Tandis que le lugubre fleuve d’hommes, sinuant à travers les routes encaissées, précipitait vers Pontarlier le débordement de ses vagues, où les convois ballottaient comme des épaves dans l’écume, Manteuffel, poussant les bataillons de Werder, suivait la trace, et, sur le flanc où il activait la course de ses colonnes noires, impitoyablement prenait l’avance, barrait les routes, rétrécissait le lit du fleuve. La veille, profitant du faux mouvement du 18e corps et de la stagnation des autres, il était descendu à Arbois évacué, occupait Salins après un combat où la municipalité hissait le drapeau blanc et suppliait le commandant français de cesser le feu, pour sauvegarder la vie, la fortune des habitans. Au bruit prématuré de cette occupation, l’une des trois divisions de couverture se repliait, les autres gagnaient sans plus de résistance l’abri de Pontarlier. La route de Champagnole était abandonnée du coup, deux jours avant qu’elle fût pour de bon interceptée. Il ne restait d’ouverte que la voie de Mouthe, un étroit boyau dans le massif, de Pontarlier à Saint-Claude. Cependant, par les chemins encaissés, affluant de Maiche, de Besançon, de Salins, comme une inondation qui monte, le fleuve lugubre s’élevait vers Pontarlier, entre ses rives de neige, dans un vaste murmure d’écluses rompues et d’eaux grosses.

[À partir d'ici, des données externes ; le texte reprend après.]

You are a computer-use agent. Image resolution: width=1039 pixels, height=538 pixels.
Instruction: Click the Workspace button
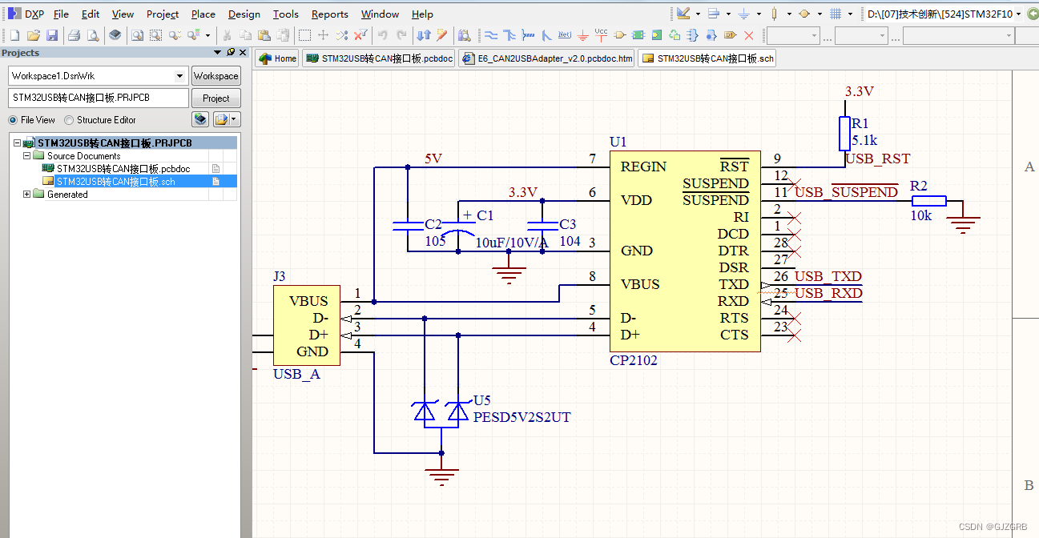(x=215, y=75)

Au moment où Louis retombait, silencieux, sur son oreiller, Henri se traînait sous les murs de Besançon sans se douter qu’encore une fois, il venait de passer si près de son frère. La compagnie, réduite à une trentaine d’hommes, égarée depuis trois jours, trébuchait et glissait sur le verglas en pente. Rombart, l’air d’une bête inculte avec sa barbe et ses cheveux poussés, loqueteux, jaune, des bottes de cavalier aux pieds, surveillait d’un air tendre Henri, encore plus sale et plus maigre que lui. Le jeune homme avait un teint de cire, des yeux égarés d’animal qui souffre. La joie qu’il avait eue à retrouver le régiment de son oncle, avait été courte. De la Lisaine à Besançon, à marcher dans le rang, piétinemens à travers boue et neige, alertes folles, arrêts sans cause, nuits sans sommeil, grand’gardes suppliciées de froid, à faire le troupier sans apercevoir jamais l’ennemi, il avait perdu ses illusions dernières…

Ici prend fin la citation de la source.